Saúde

Jovem que arrecadou mais de R$ 30 mil na Irlanda para tratar câncer mentiu sobre diagnóstico

A brasileira residente na Irlanda Laís Basílio, 23, arrecadou mais de € 5.000 (equivalente a cerca de R$ 30.155) mentindo sobre ter câncer. No último sábado (10), ela publicou um vídeo em suas redes pedindo desculpas pelo ocorrido. O episódio causou revolta entre a comunidade brasileira no país, doadores e internautas nas redes sociais.

“Se eu iniciei isso botando a minha cara aqui, eu vou terminar isso botando a minha cara aqui também. Estou aqui para arcar com todas as consequências, sejam quais forem. Gostaria muito de pedir perdão a toda comunidade brasileira, toda comunidade oncológica, eu sei que tudo isso cai sobre vocês”, disse no vídeo, afirmando que nenhum de seus familiares ou conhecidos estava envolvido na mentira.

Nesta segunda-feira (12), a jovem já havia apagado todas suas postagens das redes, deixando apenas o pedido de desculpas. A Folha tentou contato, mas não teve resposta até o horário de publicação desta reportagem.

Em uma vaquinha criada no final de maio na plataforma GoFundMe, Basílio afirma que descobriu o câncer, sem especificar o tipo, no fim de 2023, que não estava trabalhando desde o diagnóstico e que precisava de dinheiro para pagar as contas. “Agradeço a todos de coração e qualquer ajuda é bem-vinda”, escreveu.

Desde então, ela recebeu 279 doações, que atingiram mais da metade dos € 10 mil (cerca de R$ 60 mil) esperados. A página continua aberta para doações no site, conforme último acesso feito nesta segunda. Contatada, a assessoria da plataforma GoFundMe não respondeu até a publicação desta reportagem.

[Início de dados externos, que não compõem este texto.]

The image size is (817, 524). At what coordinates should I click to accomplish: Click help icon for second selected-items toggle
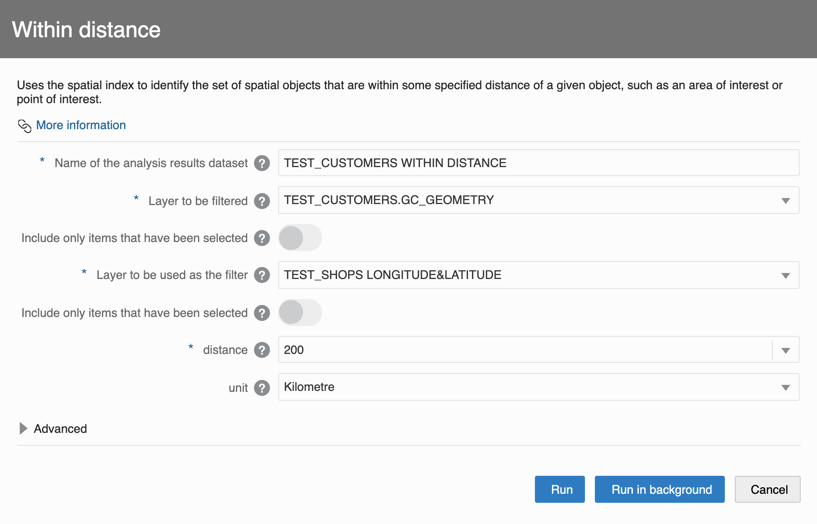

De acordo com internautas ouvidos pela Folha, a brasileira já estava pedindo dinheiro antes de abrir a vaquinha. O caso começou a ganhar visibilidade nas redes e então ela criou a página de arrecadação. A comunidade começou a desconfiar após Basílio ser vista na balada, no bar, saindo na rua e dançando em vídeos nas redes. Ela foi então pressionada sobre a história.

Numa entrevista de maio dada ao Bolder Podcast, que discute a vida da comunidade brasileira na Irlanda, Basílio dá detalhes sobre a suposta doença, desde sintomas iniciais até o tratamento. Ela também afirma que os médicos não iriam dar continuidade porque os remédios já não eram responsivos. Seu corpo aguentaria 48 dias sem tratamento e precisava urgentemente de um transplante de medula óssea. Caso contrário, o câncer seria declarado terminal.

Em nota à Folha, o apresentador do podcast, Fillipe Cardoso, disse que a comunidade ficou “extremamente chocada” com o ocorrido. Desde que a mentira foi descoberta, iniciou-se uma “caça às bruxas” de pessoas querendo expor e se vingar de Basílio, conta Cardoso.

“Muita gente fez campanha, orou, doou dinheiro e torceu por ela, e se sentem traídos neste momento”, disse Cardoso.

Quando descobriu que a história poderia ser mentira, o apresentador diz que entrou em contato com a brasileira, mas “as incongruências foram aumentando, e as respostas dela eram cada vez mais evasivas. Ela não conseguiu me convencer de nada”.

No último sábado (10), a ONG Amor, Simples de Doar, que presta apoio a brasileiros com câncer na Irlanda, lamentou o ocorrido em suas redes. “Estamos profundamente decepcionados com as notícias recentes, mas não iremos parar. Existem outras pessoas que realmente precisam de ajuda, e vamos focar nossa energia em continuar a dar amor e apoio”. O grupo havia ajudado a dar visibilidade ao caso de Basílio.

Após o ocorrido, internautas afirmam que a brasileira teria voltado ao Brasil na madrugada de domingo (11).

Consequências para pacientes reais

A superexposição de doenças nas redes gera desconfiança generalizada, especialmente em casos falsos, o que pode diminuir o número de doações, diz o advogado criminal Jorge Calazans. “Isso dificulta a captação de recursos para tratamentos reais, além de aumentar o estigma e a discriminação contra quem enfrenta doenças graves”, afirma.

“É o mesmo que ocorre quando uma informação falsa causa uma busca desenfreada por um dado medicamento vendido sem receita médica, causando desabastecimento para quem realmente precisa daquele remédio”, completa a advogada Claudia de Lucca Mano.

A internet é grande aliada nas causas de doenças e pacientes, mas também facilita a proliferação de golpes, diz Walter Cintra, professor do FGV saúde. “A gente precisa desenvolver canais confiáveis para que as pessoas possam ser beneficiadas e quem quiser ajudar não seja enganado”.